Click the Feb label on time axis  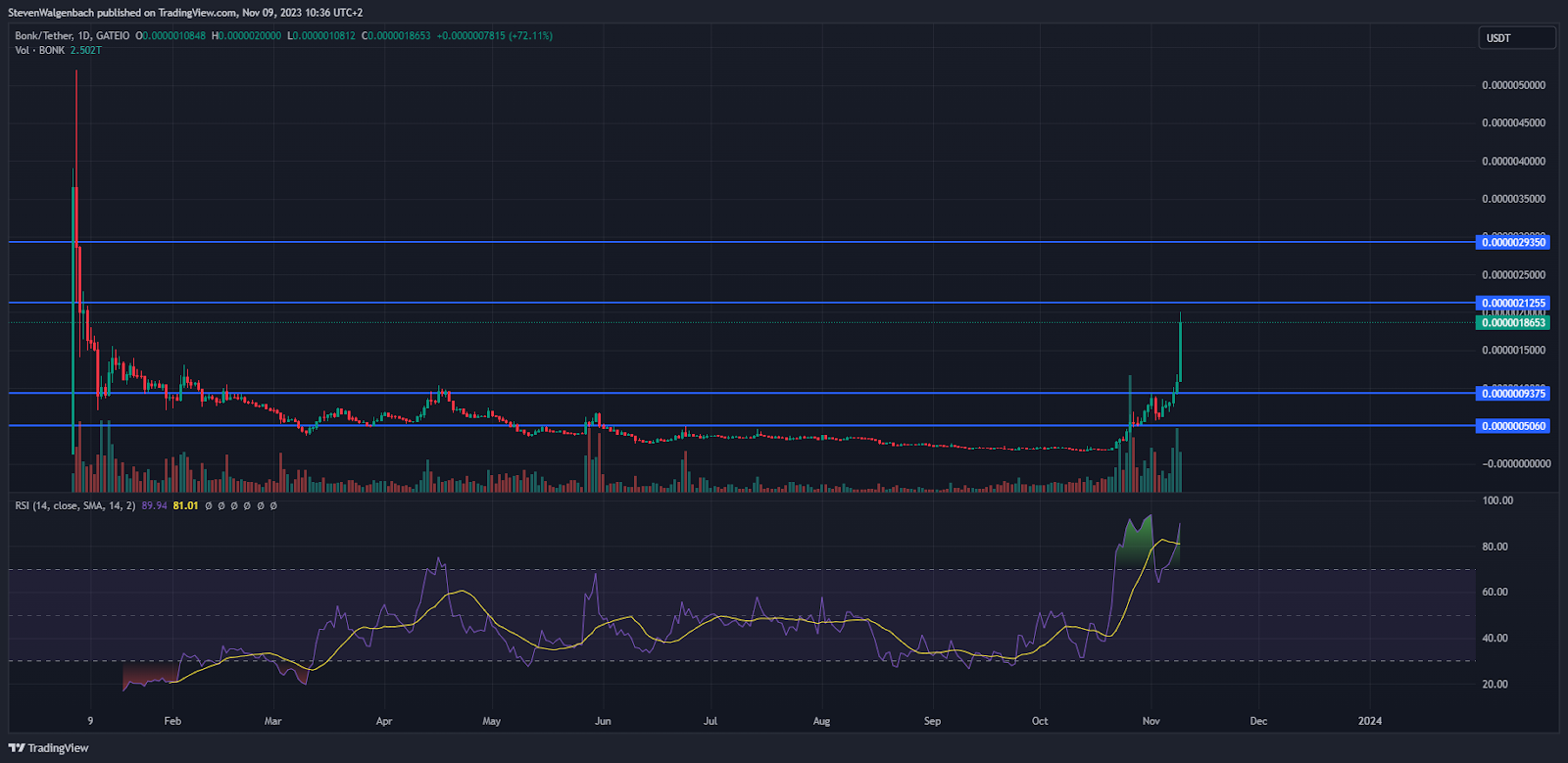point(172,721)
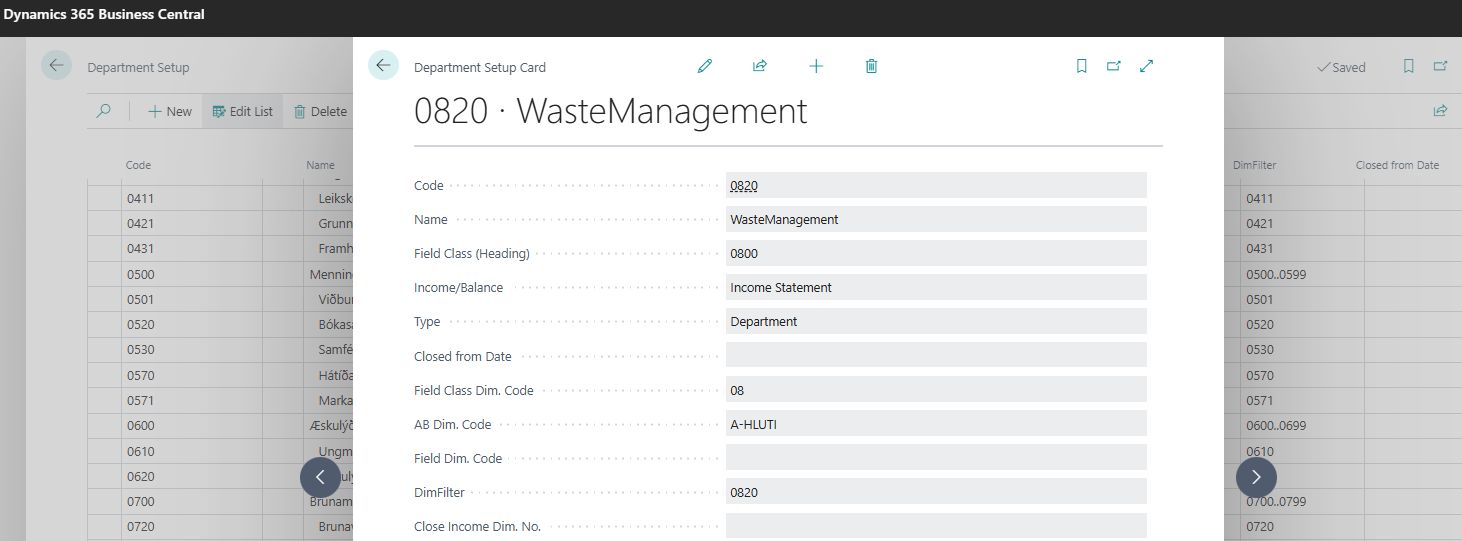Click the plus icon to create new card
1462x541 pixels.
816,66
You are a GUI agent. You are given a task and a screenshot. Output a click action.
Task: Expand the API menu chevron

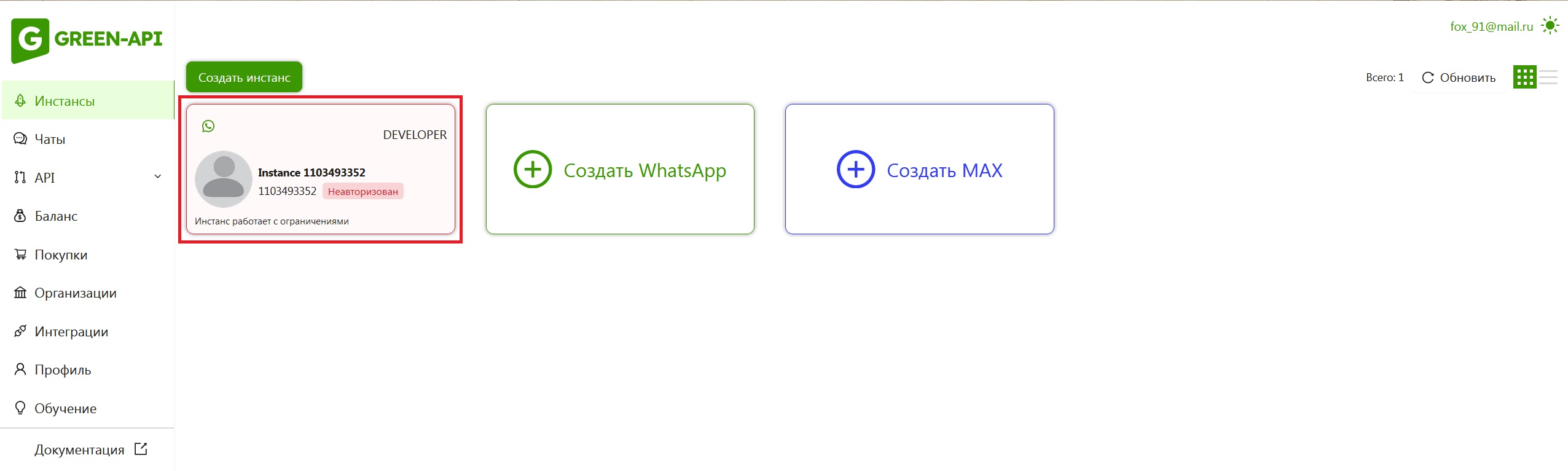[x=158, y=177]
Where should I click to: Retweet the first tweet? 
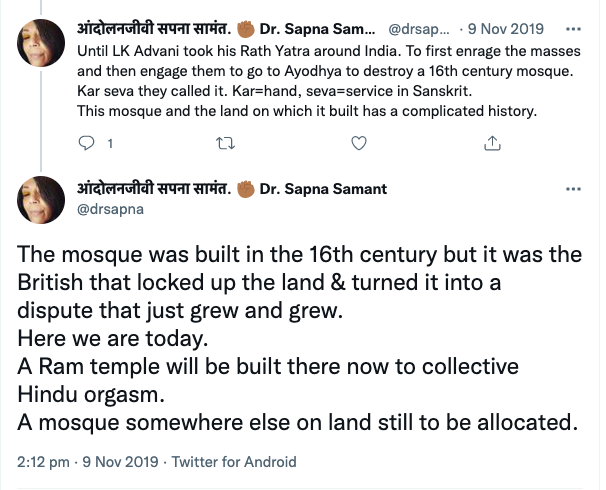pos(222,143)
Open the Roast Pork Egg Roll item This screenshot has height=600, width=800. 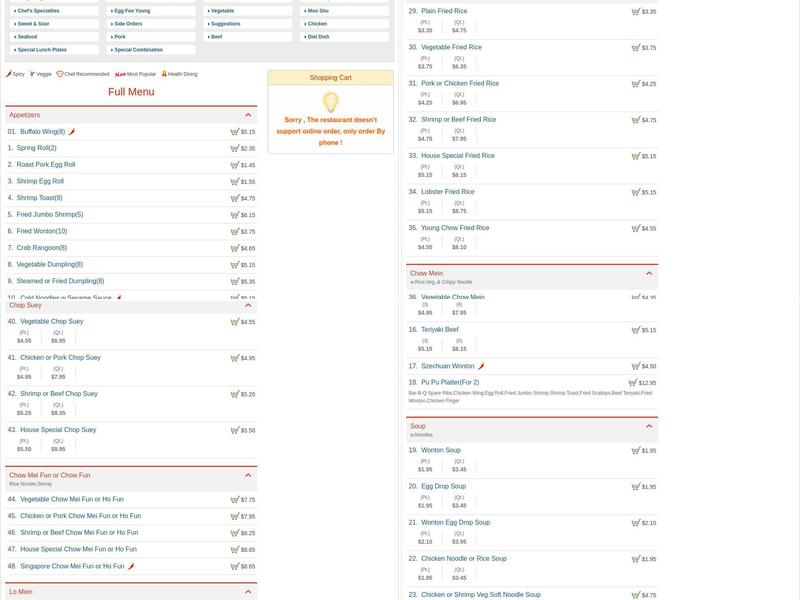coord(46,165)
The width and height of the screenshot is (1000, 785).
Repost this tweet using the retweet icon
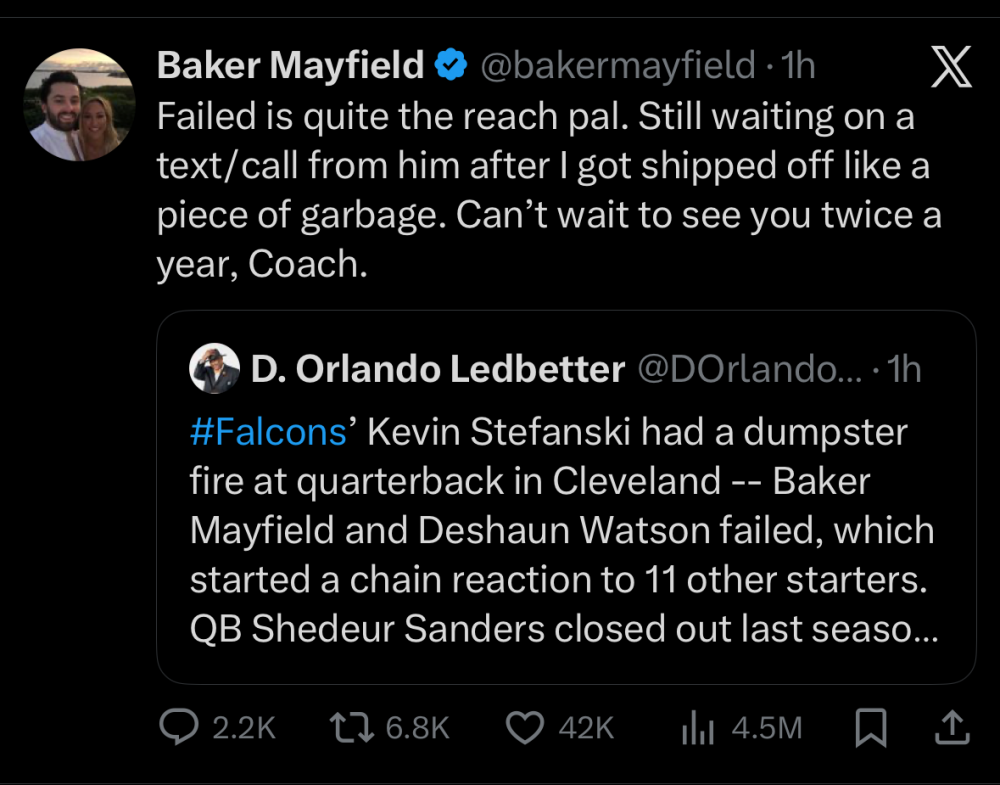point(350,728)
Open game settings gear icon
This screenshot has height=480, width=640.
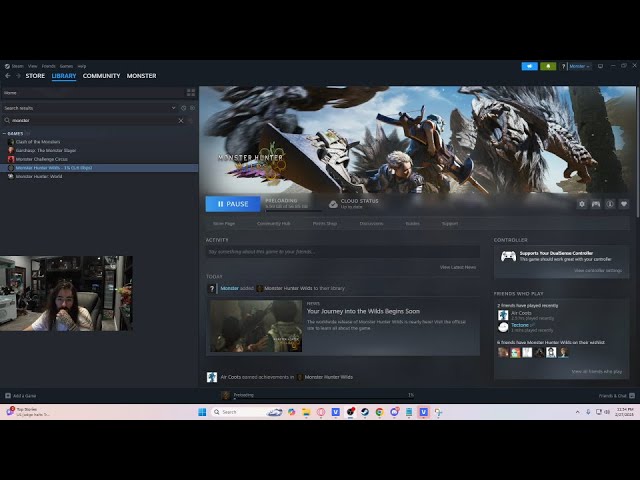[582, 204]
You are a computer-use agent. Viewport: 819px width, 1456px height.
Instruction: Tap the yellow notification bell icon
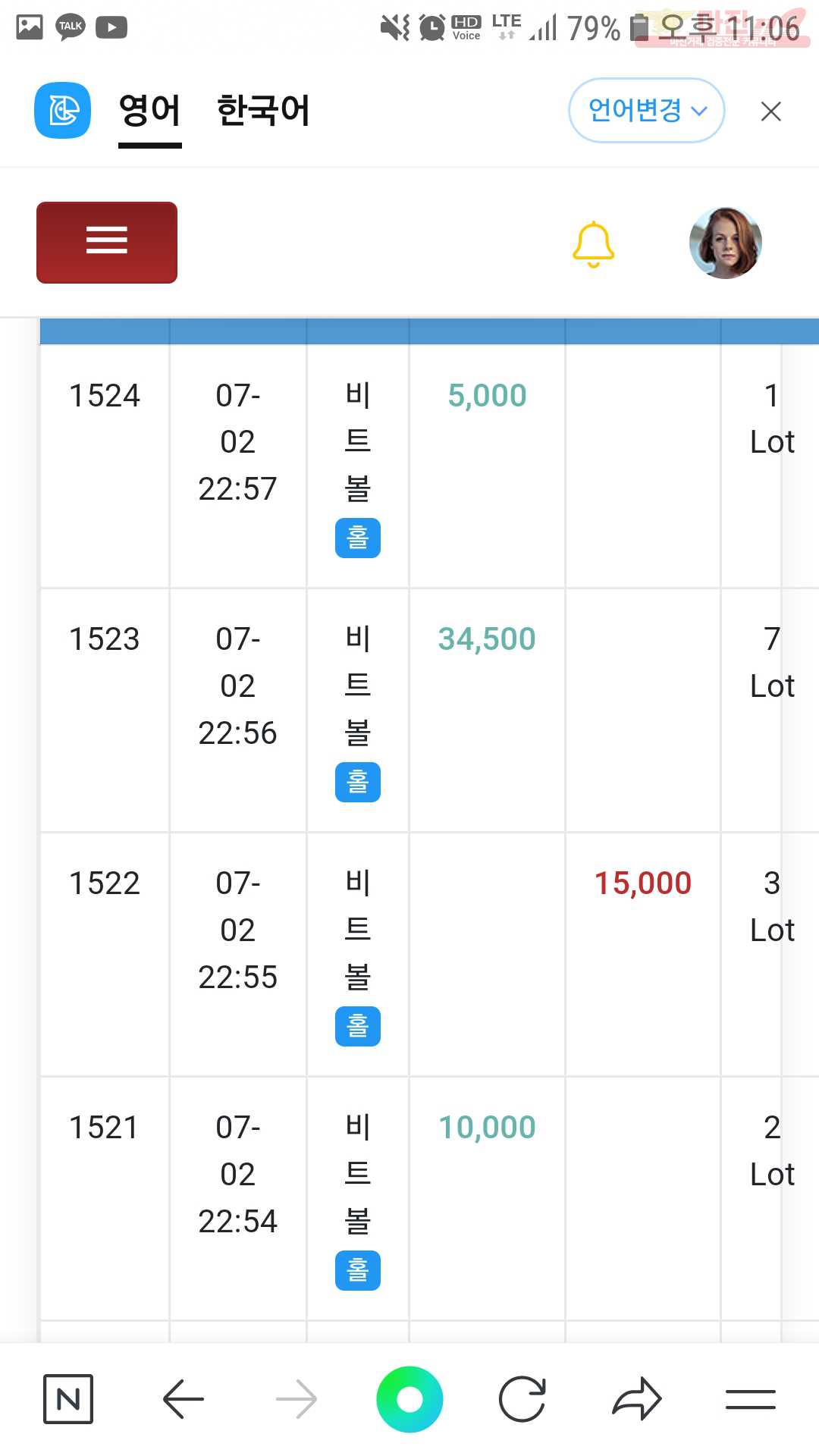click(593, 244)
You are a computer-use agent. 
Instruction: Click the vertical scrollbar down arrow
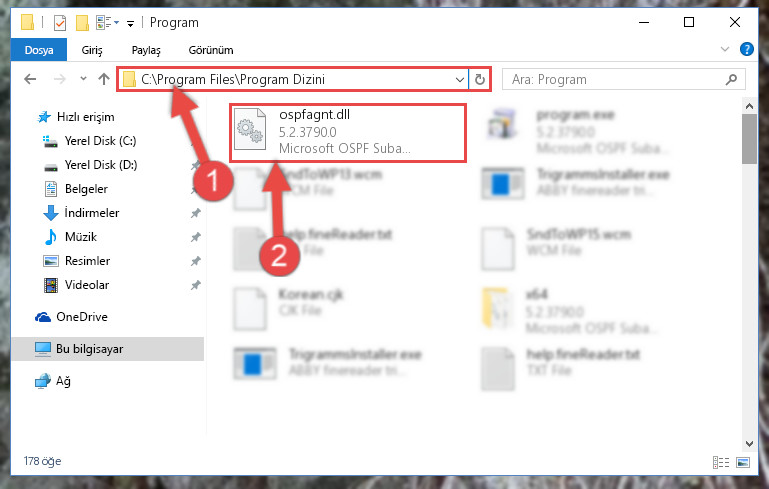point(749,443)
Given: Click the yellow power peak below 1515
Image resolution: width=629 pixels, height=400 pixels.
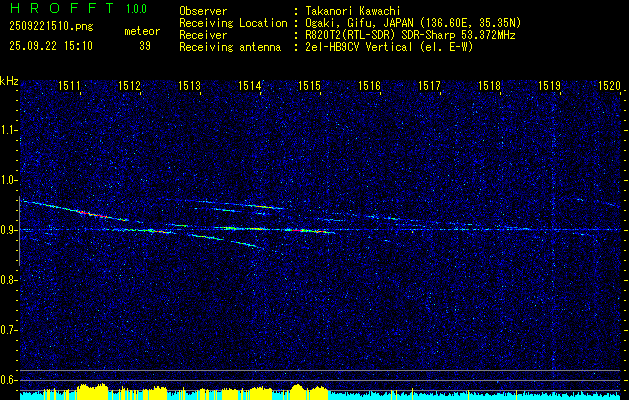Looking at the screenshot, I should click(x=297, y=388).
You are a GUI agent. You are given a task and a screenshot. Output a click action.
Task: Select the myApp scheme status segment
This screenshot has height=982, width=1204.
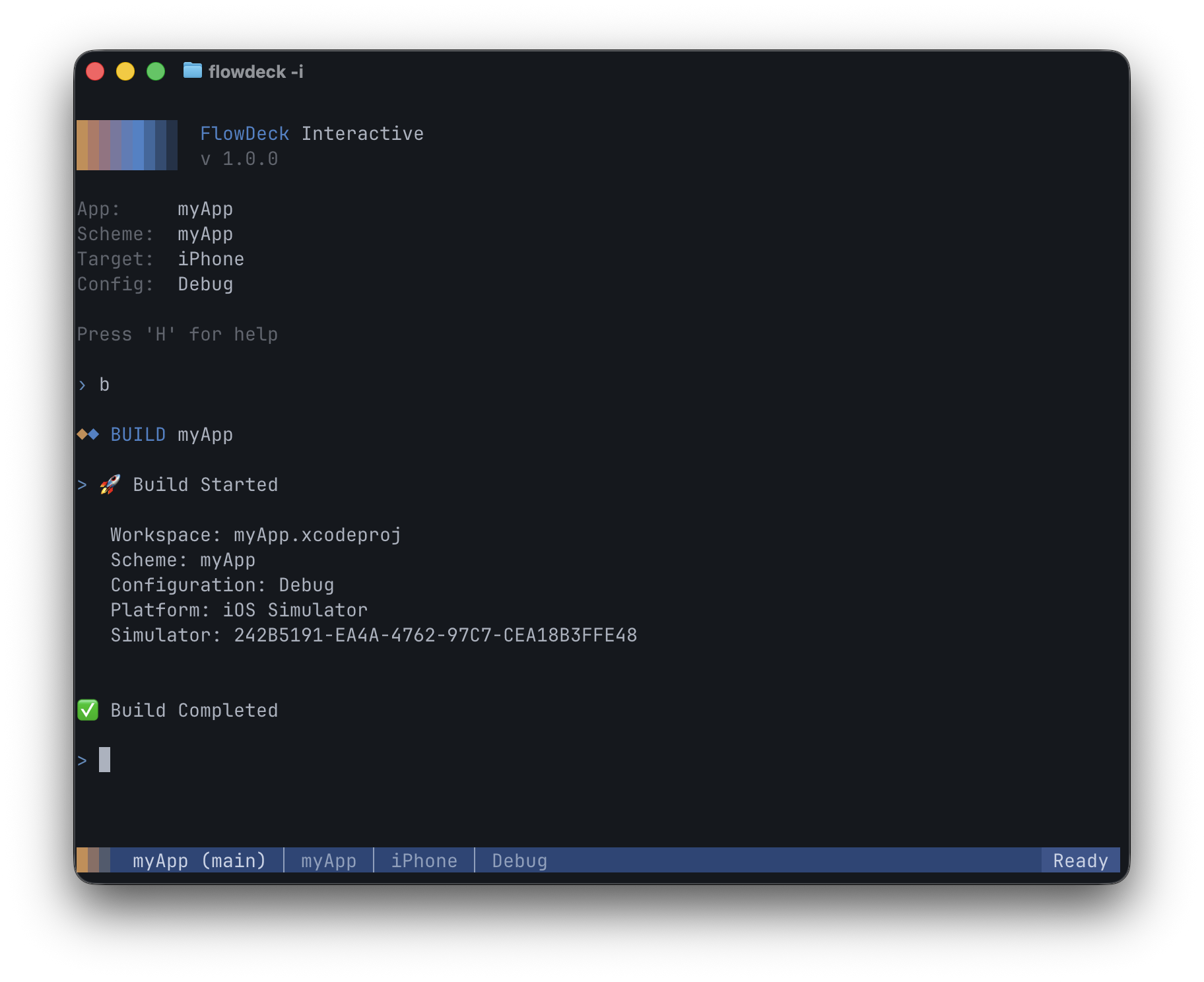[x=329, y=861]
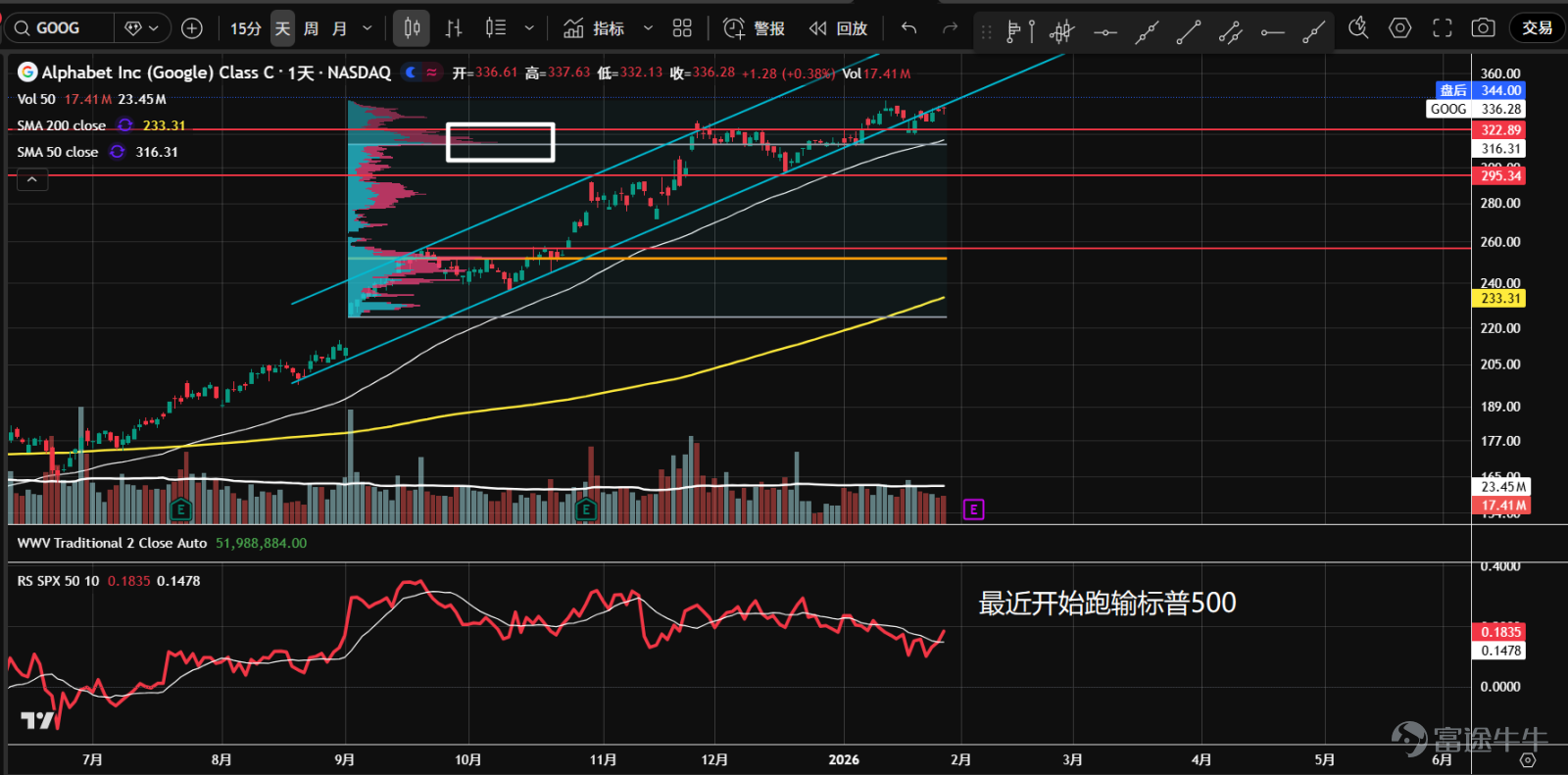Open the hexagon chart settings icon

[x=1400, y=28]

**TASK TO COMPLETE**:
Every line of the listing that includes "agent" must be shown.

**TASK ANSWER**:
You are a GUI agent. You are given a task and a screenshot. Output a click action.
You are a computer-use agent. Viewport: 819px width, 1456px height.
You are a computer-use agent. 
You are a GUI agent. You are given a task and a screenshot. Output a click action.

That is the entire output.